>>>>>

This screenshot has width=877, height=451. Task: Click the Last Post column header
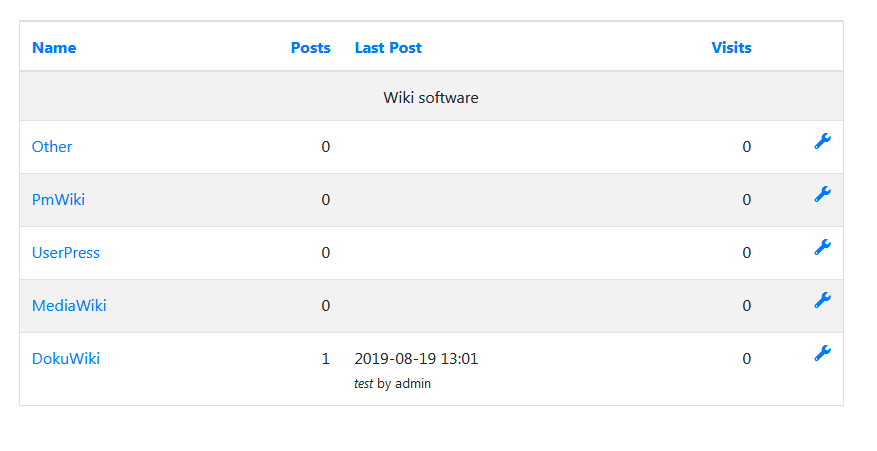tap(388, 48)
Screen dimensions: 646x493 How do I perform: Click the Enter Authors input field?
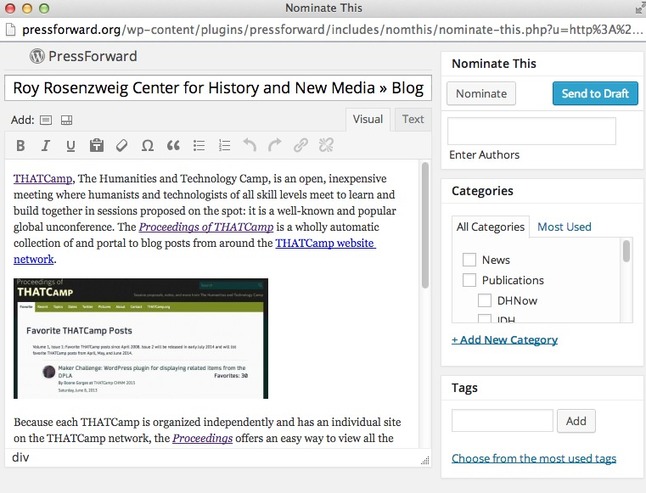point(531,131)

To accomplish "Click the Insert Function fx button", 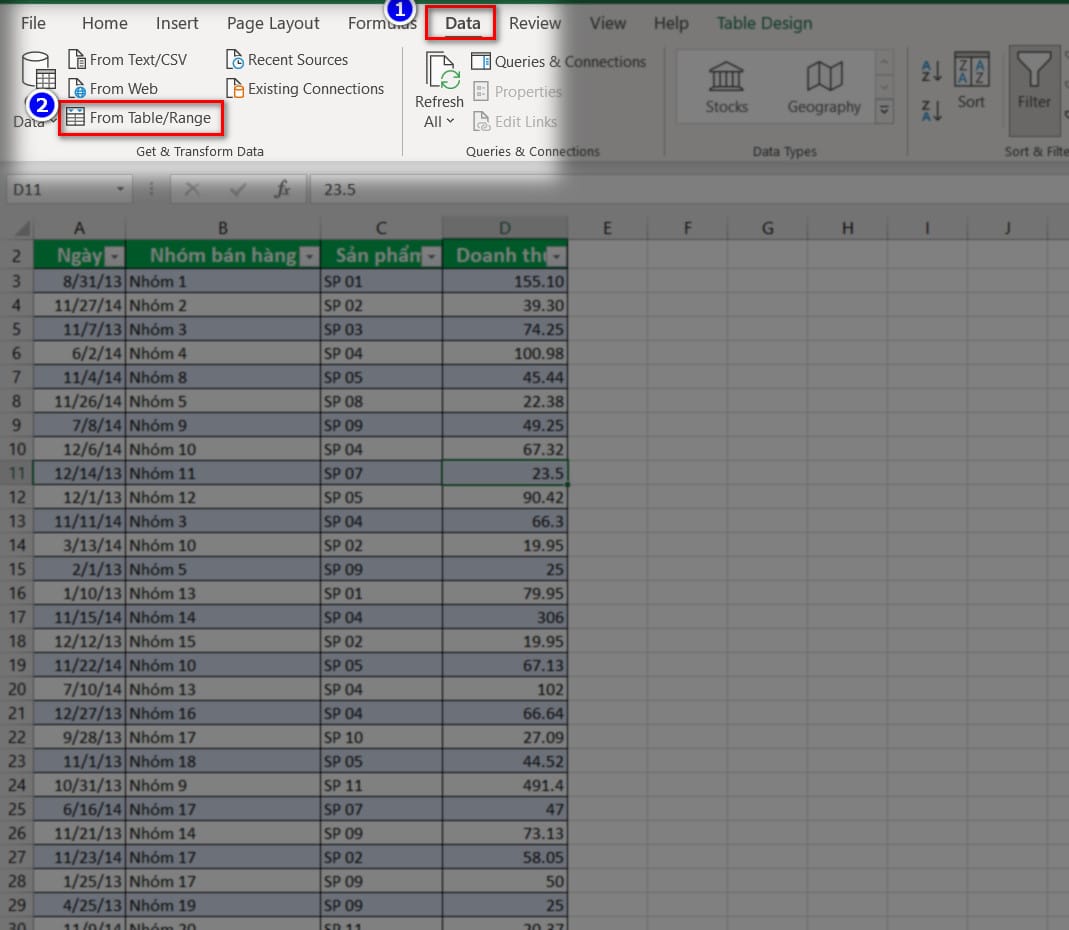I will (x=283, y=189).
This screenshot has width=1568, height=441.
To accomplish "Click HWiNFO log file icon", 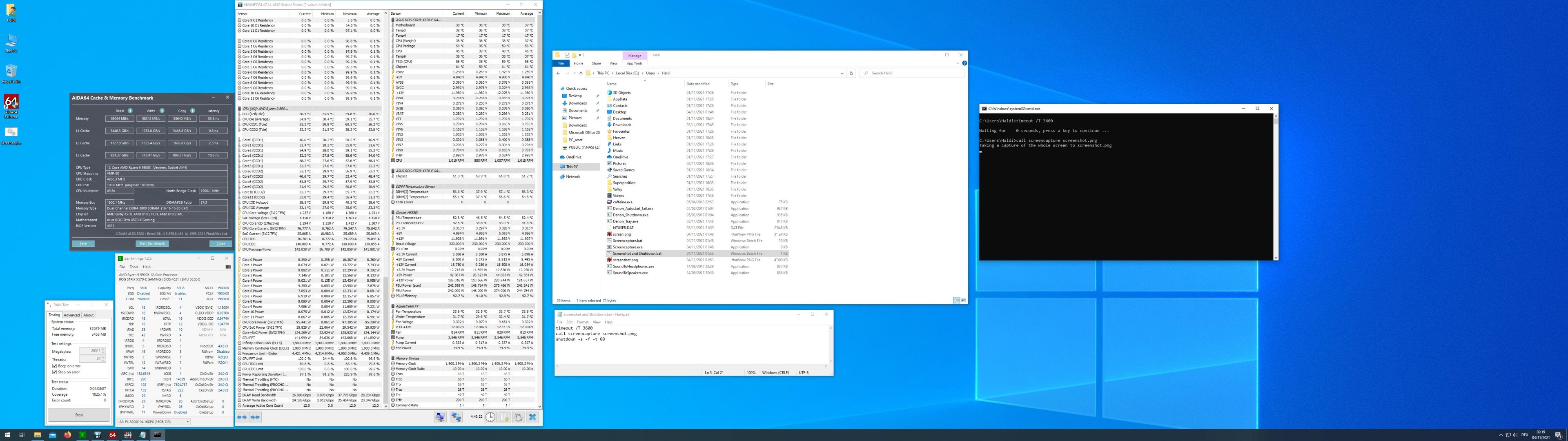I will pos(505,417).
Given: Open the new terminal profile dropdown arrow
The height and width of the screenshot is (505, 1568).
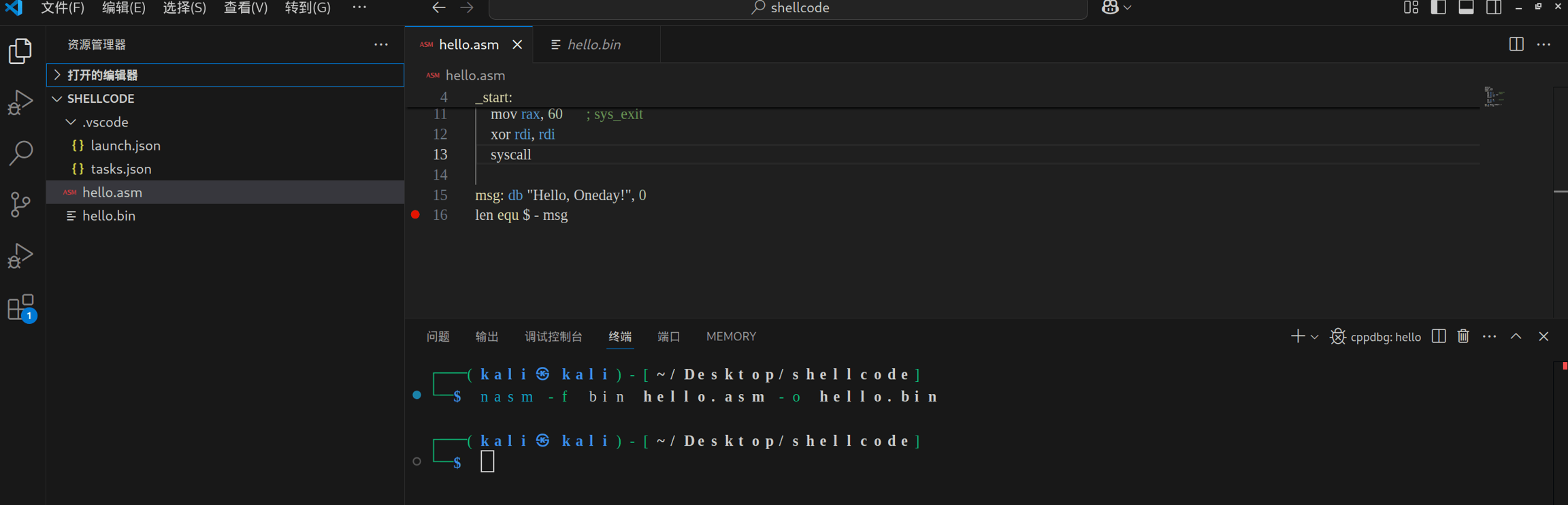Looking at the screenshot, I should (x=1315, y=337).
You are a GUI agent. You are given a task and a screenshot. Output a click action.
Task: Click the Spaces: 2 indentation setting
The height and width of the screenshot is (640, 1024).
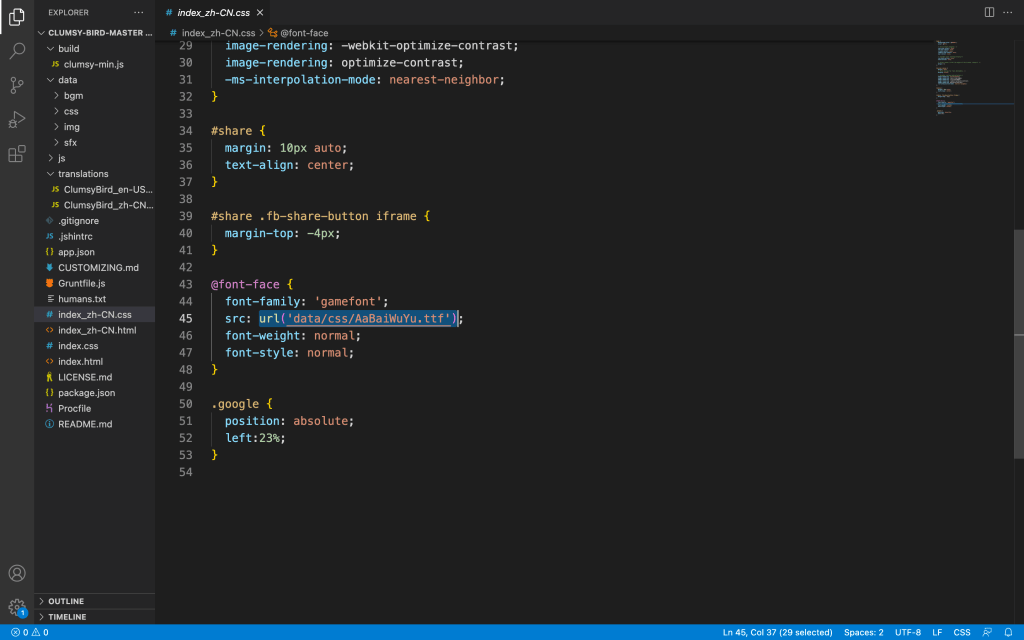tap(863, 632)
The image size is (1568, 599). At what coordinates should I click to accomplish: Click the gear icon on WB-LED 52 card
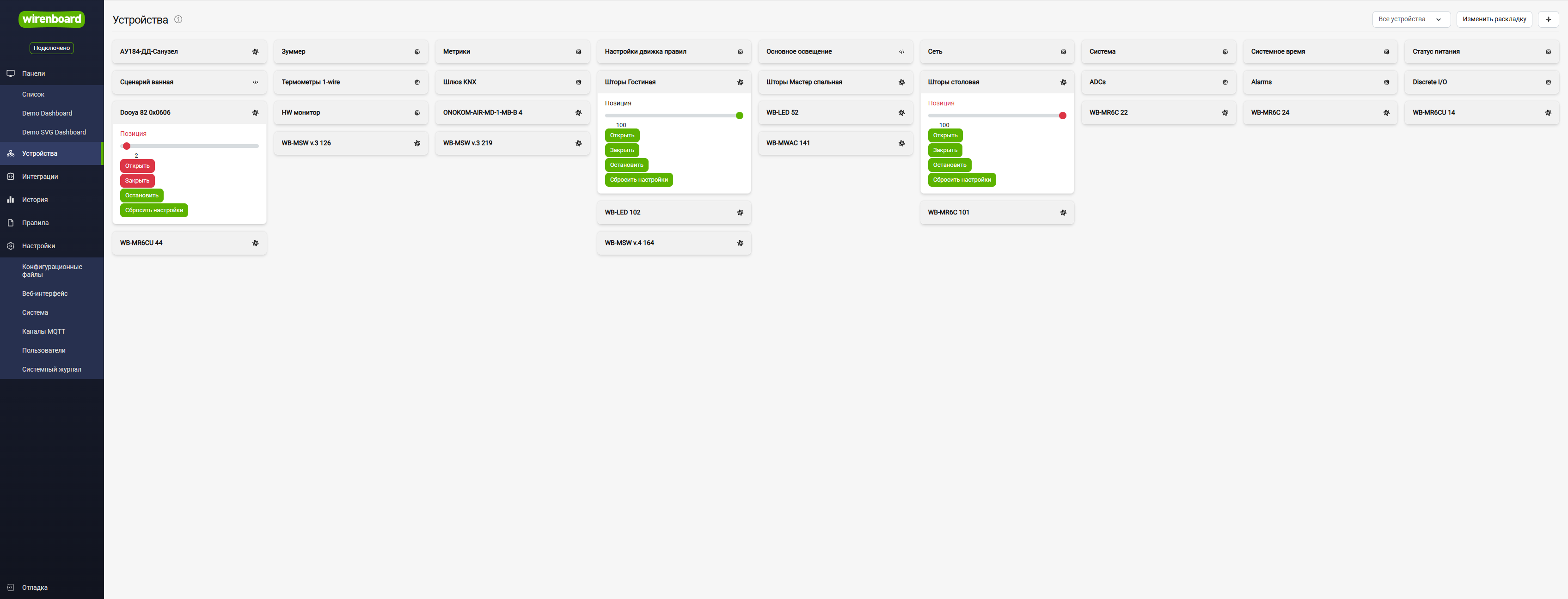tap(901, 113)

<<<<<

*Stated exercise*: Format the items, from the start through the line containing "point(531,131)", as a Markdown table with the columns Row and Content. Number each line, skip blank lines, and leave the pictures out.

*Result for this exercise*:
| Row | Content |
|---|---|
| 1 | This screenshot has width=877, height=451. Task: Click the Last Post column header |
| 2 | tap(388, 48) |
| 3 | Screen dimensions: 646x493 How do I perform: Click the Enter Authors input field? |
| 4 | point(531,131) |